When someone tells you that they are not in love with you and they are going to leave you, you should be appreciative. You don't have to say thank you, you really should not say thank you, but you should know that this is the best thing.
And you should be grateful that they told you this now, as opposed to later, and that they told you this before they went off and found somebody else, as opposed to after they'd already found somebody else. Assuming that this is correct.
Someone said this to me on Monday night. "I'm not in love with you, and while I think you're (positive adjective, positive adjective), I can't settle for being with someone I'm not in love with." It hurt like a blunt object to the forehead, but I knew enough to appreciate the honesty, the brevity.
Which is not to say I didn't act psycho because oh yes I did.
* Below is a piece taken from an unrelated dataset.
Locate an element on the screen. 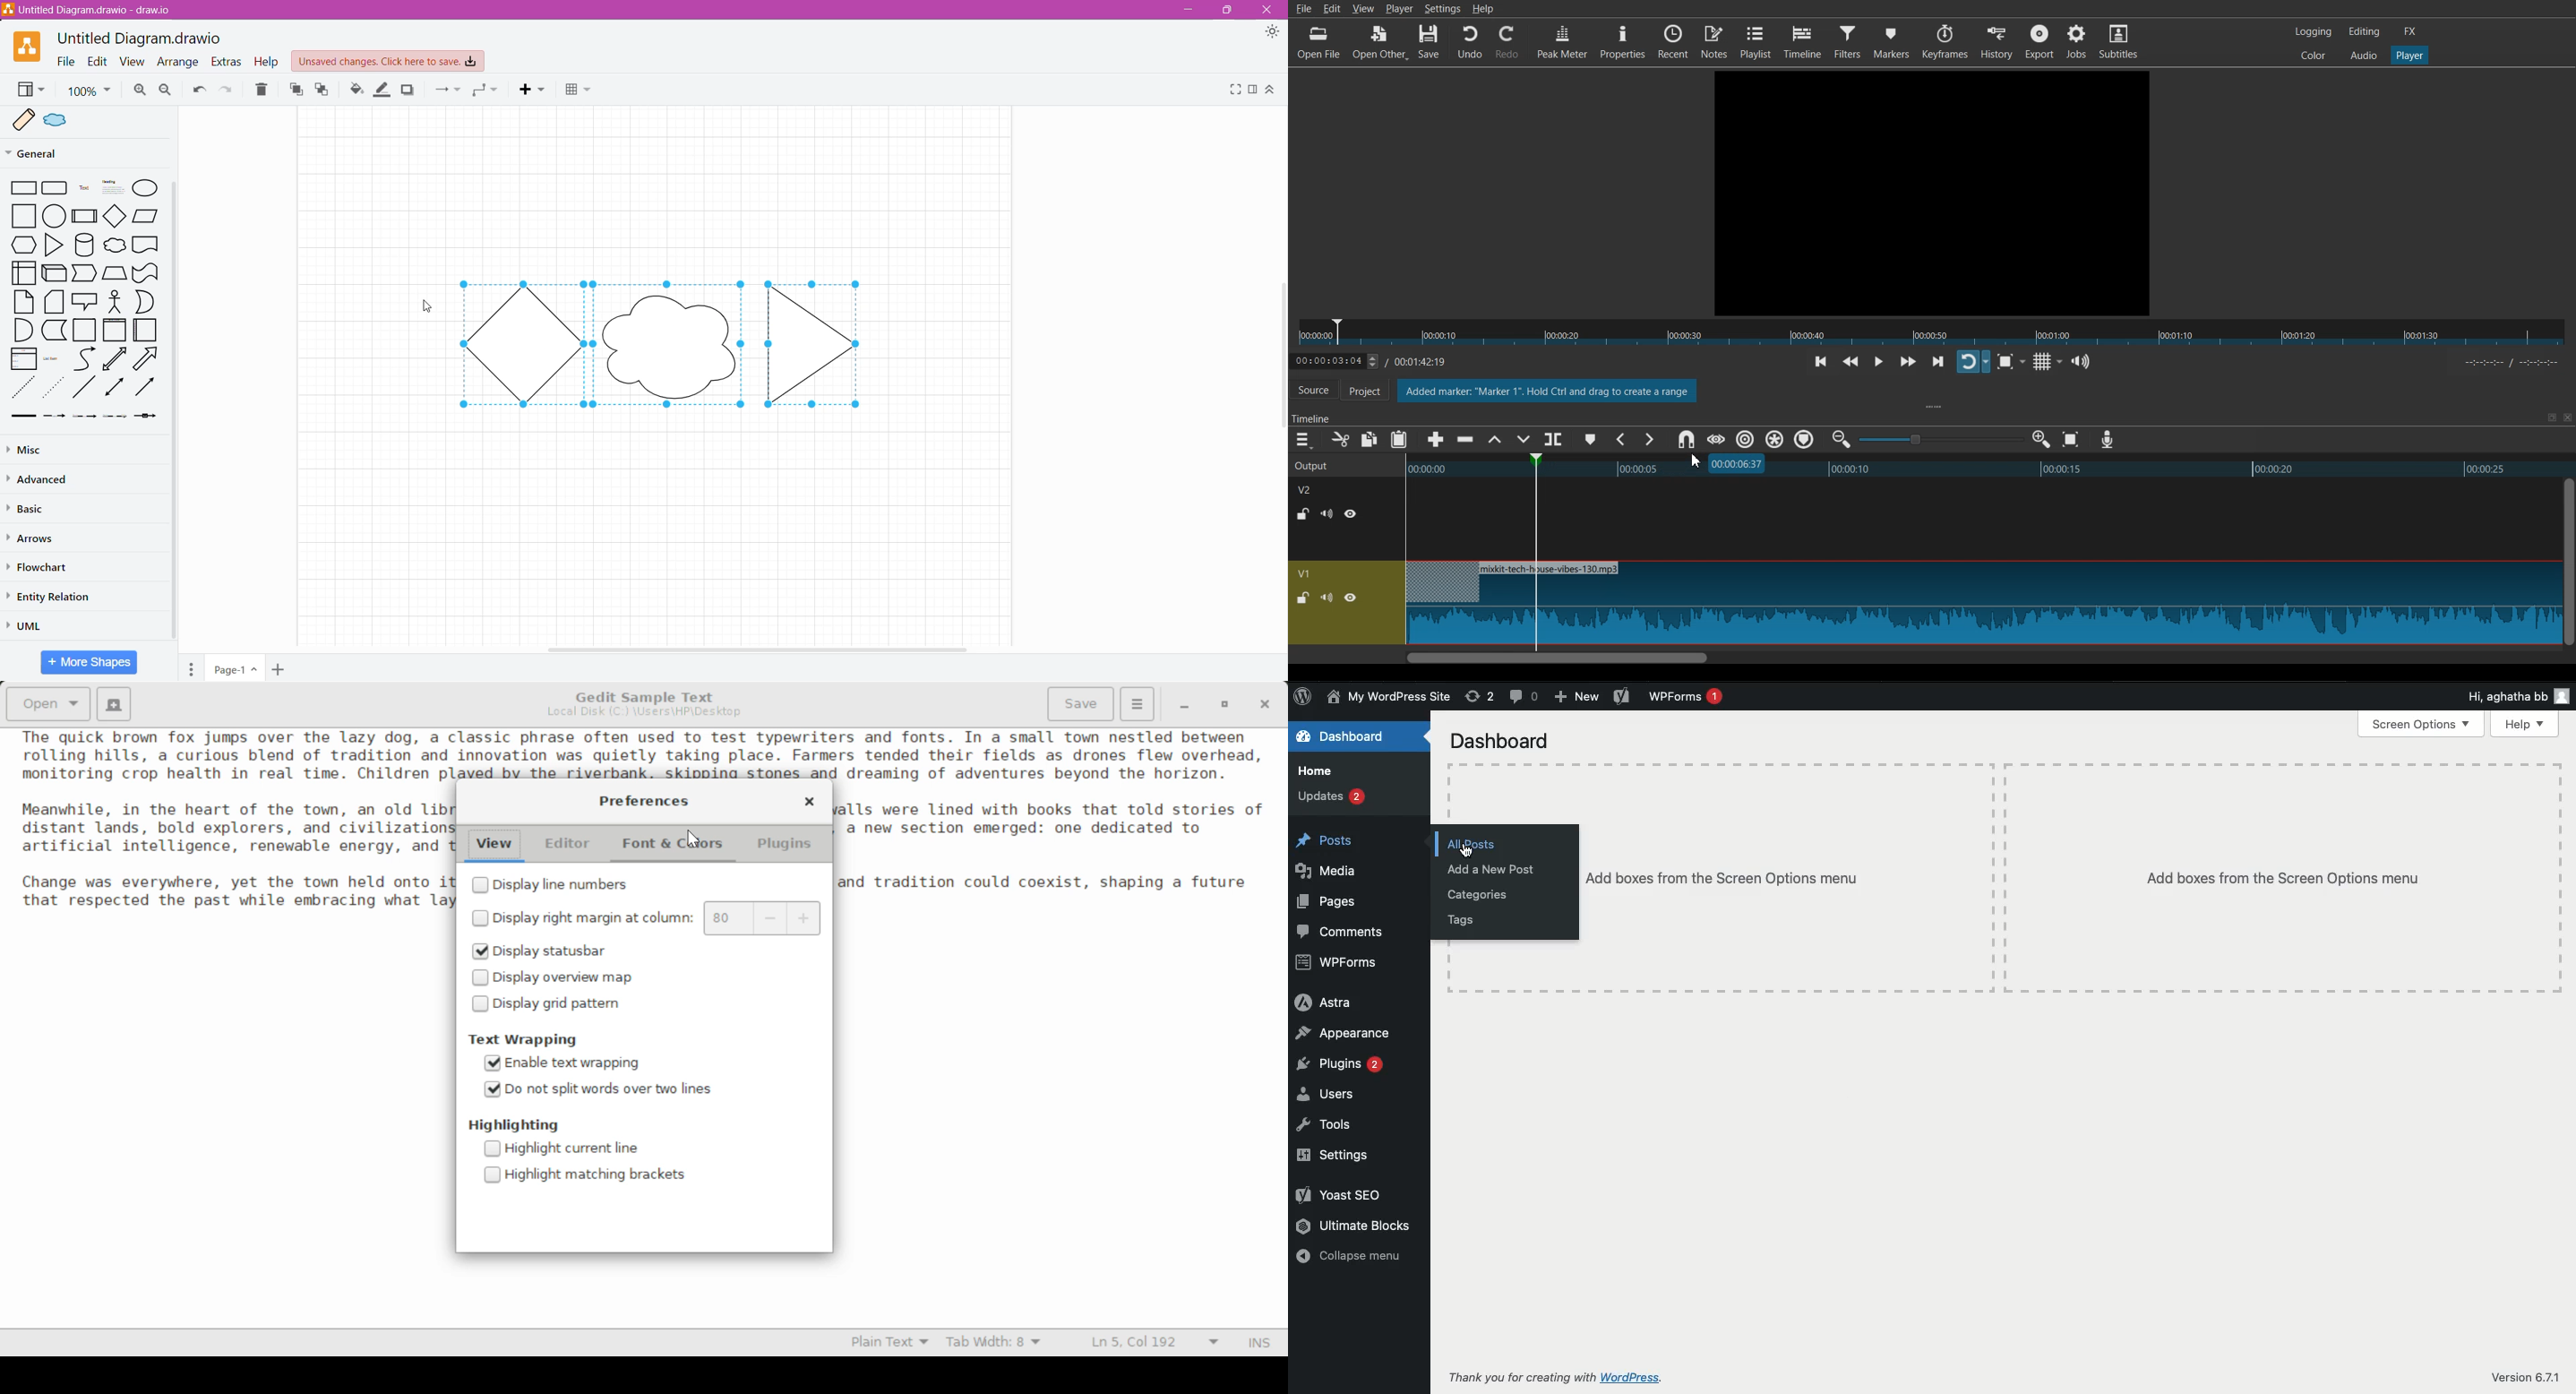 This screenshot has width=2576, height=1400. Name is located at coordinates (1391, 698). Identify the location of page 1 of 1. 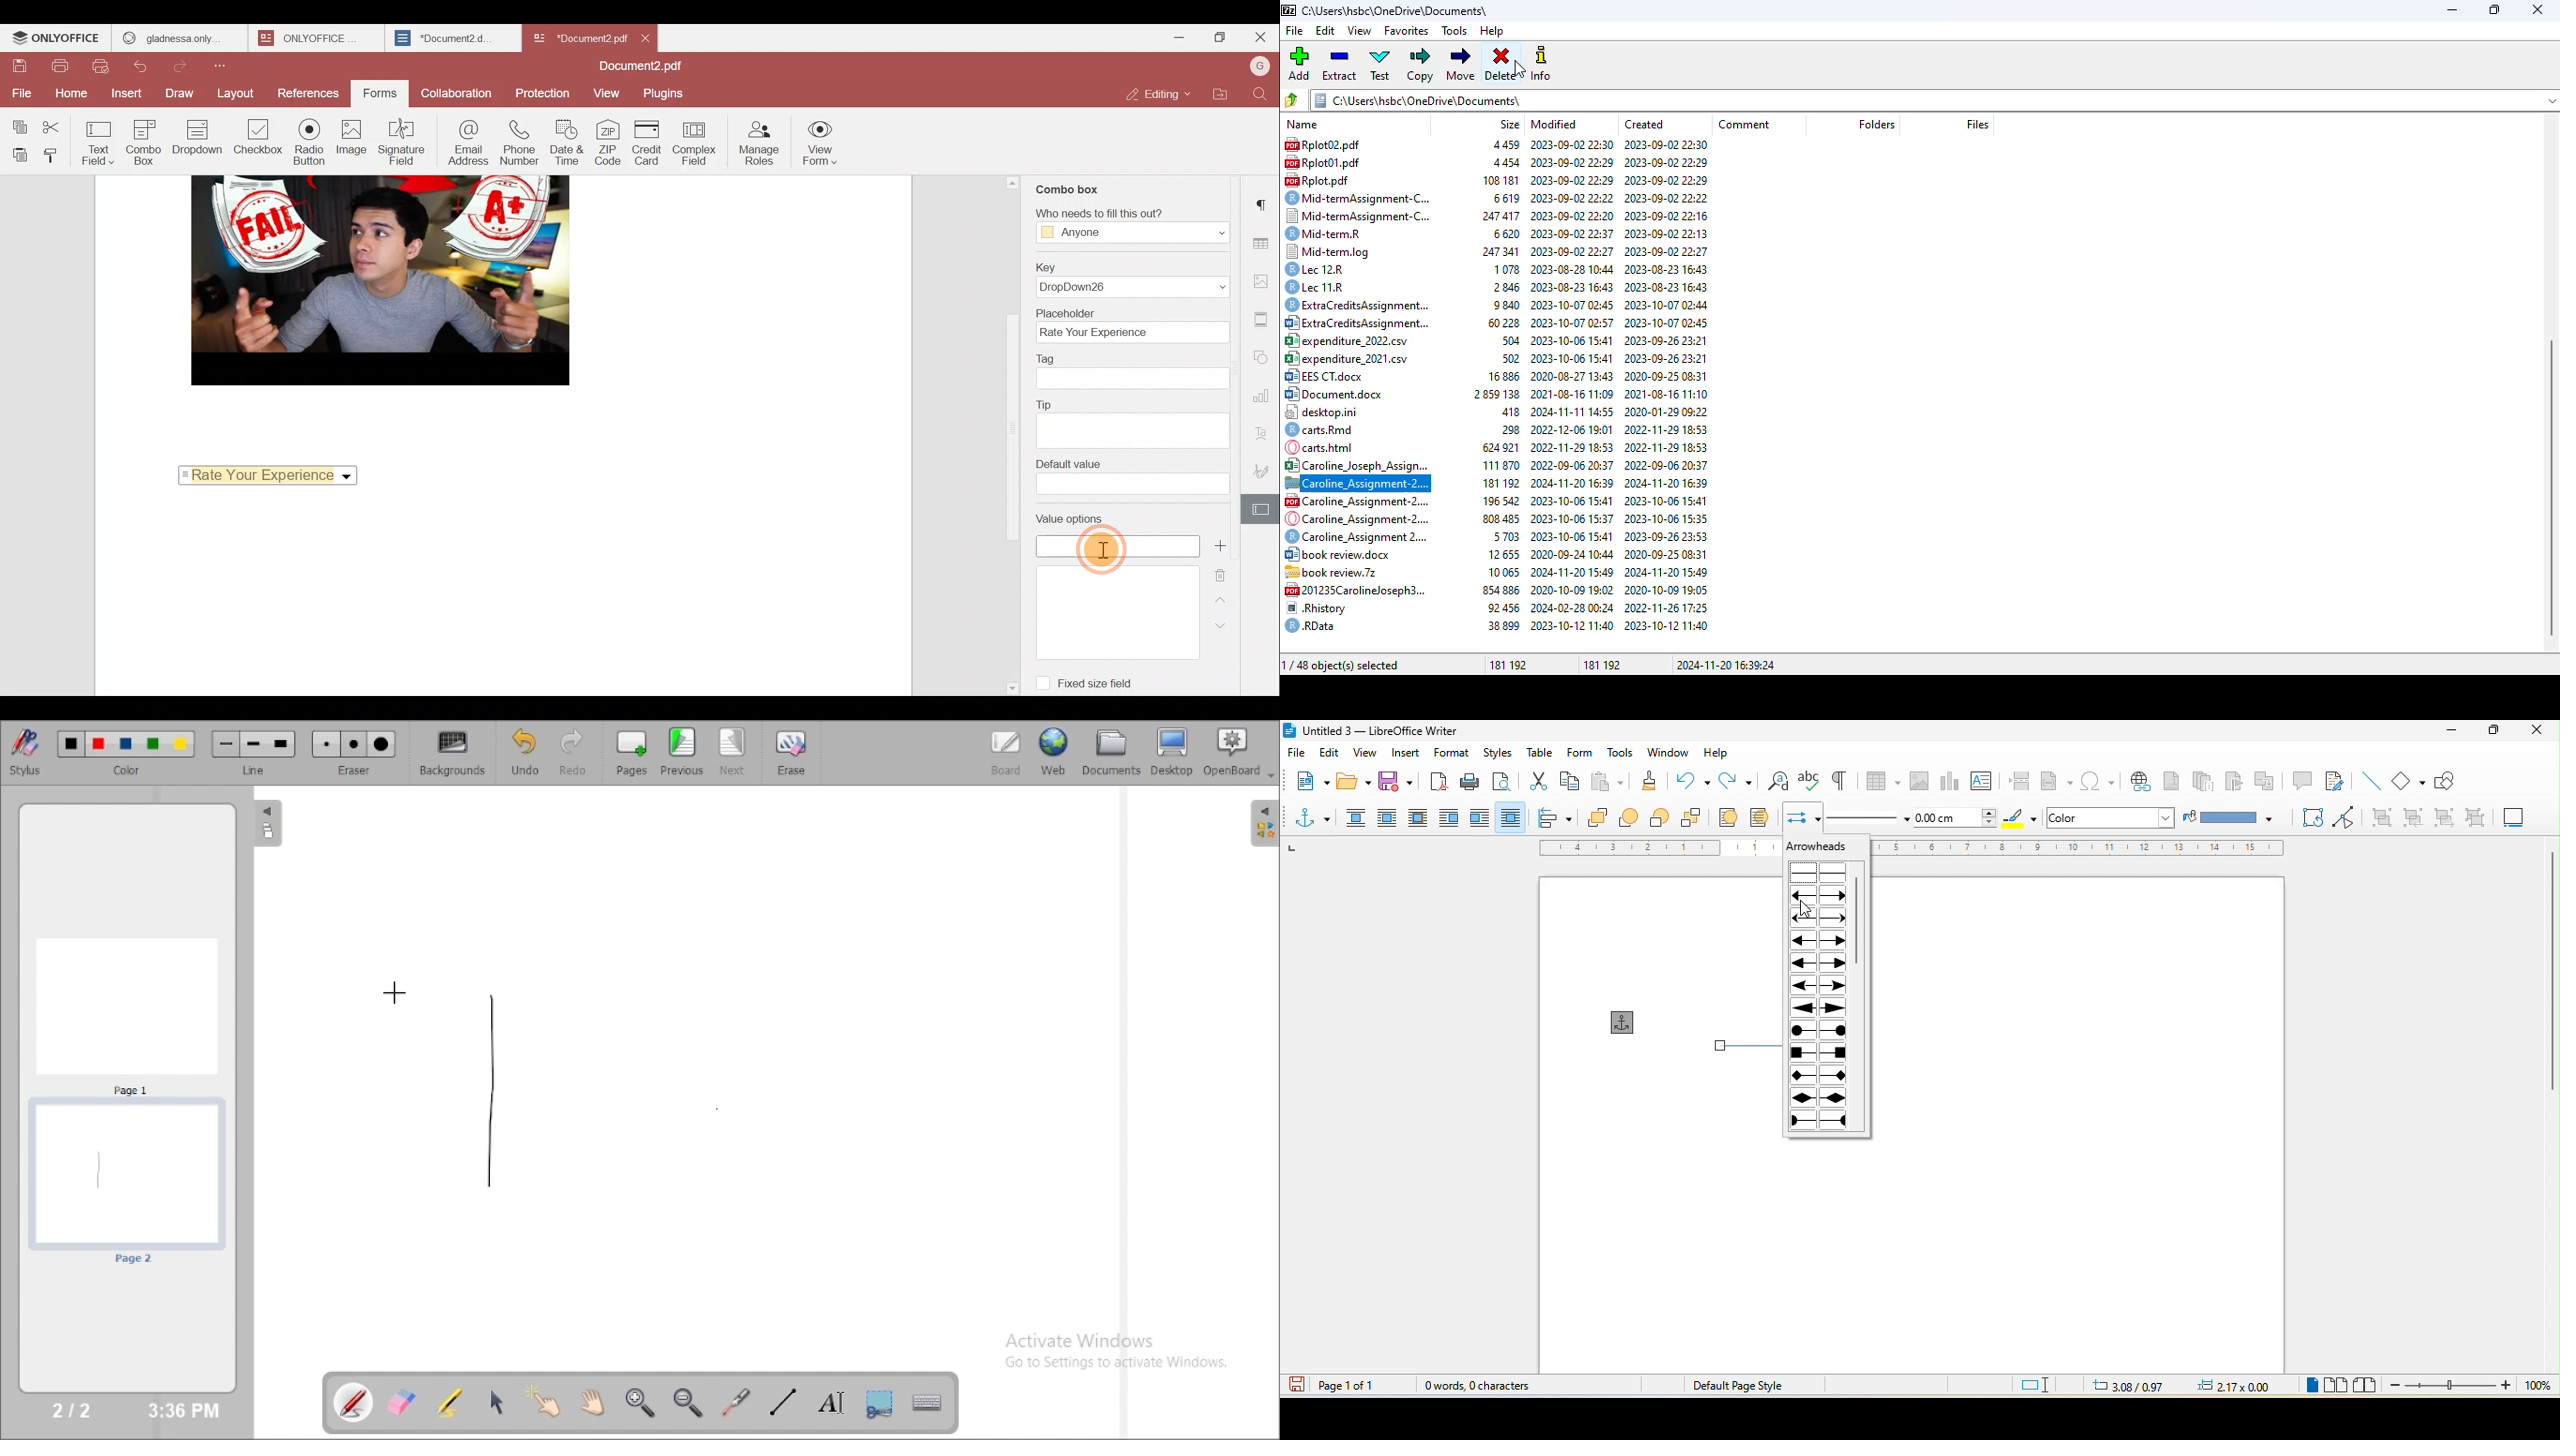
(1362, 1386).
For one hour, exactly. I turned over in bed and refused to speak. Then I cried because he was leaving me. Then I cried because I had left other people and I'm just now realizing how much I must have hurt them and I hate hurting people. Then I swore and got angry and told him not to touch me. Then I said, "why aren't you touching me?" And then I stormed out of the room to get a glass of water and then I slunk back in and curled up with him and fell asleep. I had just sailed through Elizabeth Keubler-Ross's five stages of grief in one go, and in the morning I felt just fine.
It wasn't that I was in love with him. I wasn't. I like him very, very, very, very much and I enjoyed every minute spent together. I was not left heartbroken when he left but I was left facing that awful question: if he couldn't fall in love with me, well, why not?
And then you go on sort of a limping scavenger hunt into your psyche and you collect all of your flaws and you weigh them and sort them and you try and piece together an answer.
It's not an ideal way to spend an afternoon.
What's funny is that I've been dating someone for a while but didn't write about it on this blog, because I was afraid we'd break up before we really became official, and then we did break up before we really became official, and now I'm writing about it.